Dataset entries
____________

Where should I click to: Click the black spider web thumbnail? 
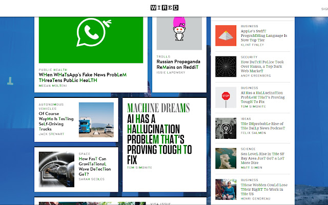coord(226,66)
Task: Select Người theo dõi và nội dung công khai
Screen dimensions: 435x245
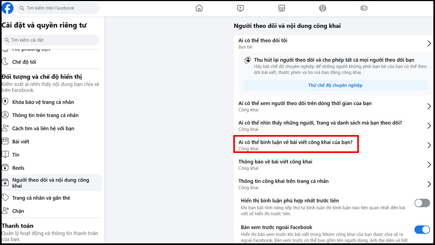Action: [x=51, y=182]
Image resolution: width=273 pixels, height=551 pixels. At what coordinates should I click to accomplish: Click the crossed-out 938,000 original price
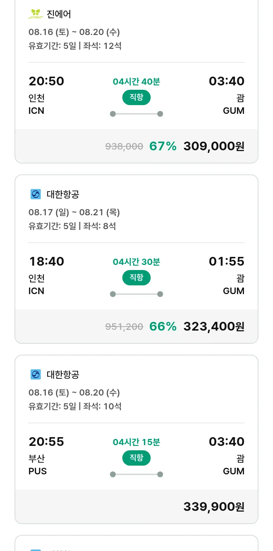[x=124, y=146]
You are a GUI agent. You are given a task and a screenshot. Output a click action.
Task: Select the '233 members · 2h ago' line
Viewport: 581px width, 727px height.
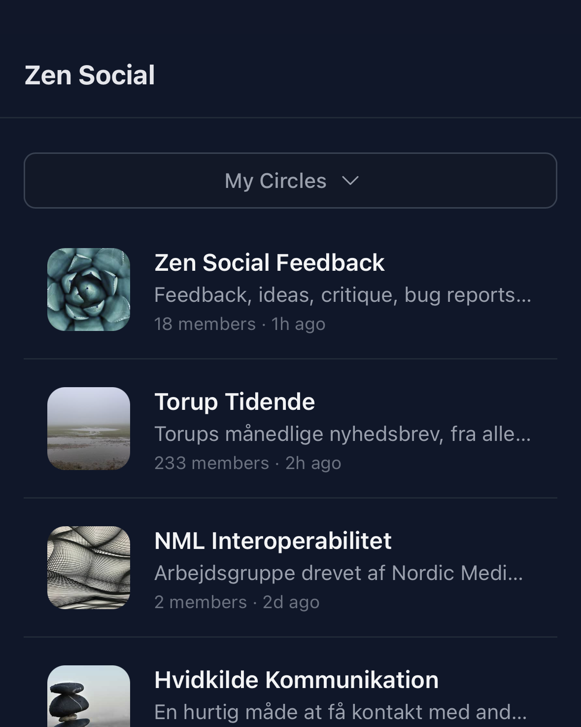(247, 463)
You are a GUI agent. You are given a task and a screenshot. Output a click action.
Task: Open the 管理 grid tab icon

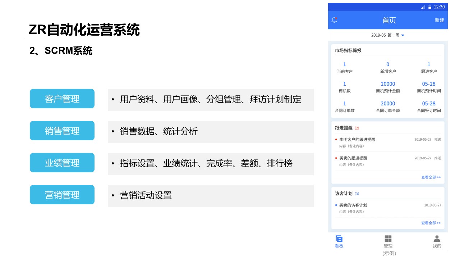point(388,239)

____________

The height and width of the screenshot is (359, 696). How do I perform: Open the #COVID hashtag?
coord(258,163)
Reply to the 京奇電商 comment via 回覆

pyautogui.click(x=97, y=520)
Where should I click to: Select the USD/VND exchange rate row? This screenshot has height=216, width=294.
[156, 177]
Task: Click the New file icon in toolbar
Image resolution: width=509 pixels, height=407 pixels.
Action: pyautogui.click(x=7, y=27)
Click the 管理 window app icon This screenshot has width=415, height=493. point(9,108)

____________

_Work order_:
Take the lines above from the one containing "Task: Click the New file icon in toolbar" to the one containing "Click the 管理" and retype them exactly, both ends included, with nothing added.

_Exercise result_:
Task: Click the New file icon in toolbar
Image resolution: width=509 pixels, height=407 pixels.
Action: pyautogui.click(x=7, y=27)
Click the 管理 window app icon This screenshot has width=415, height=493. point(9,108)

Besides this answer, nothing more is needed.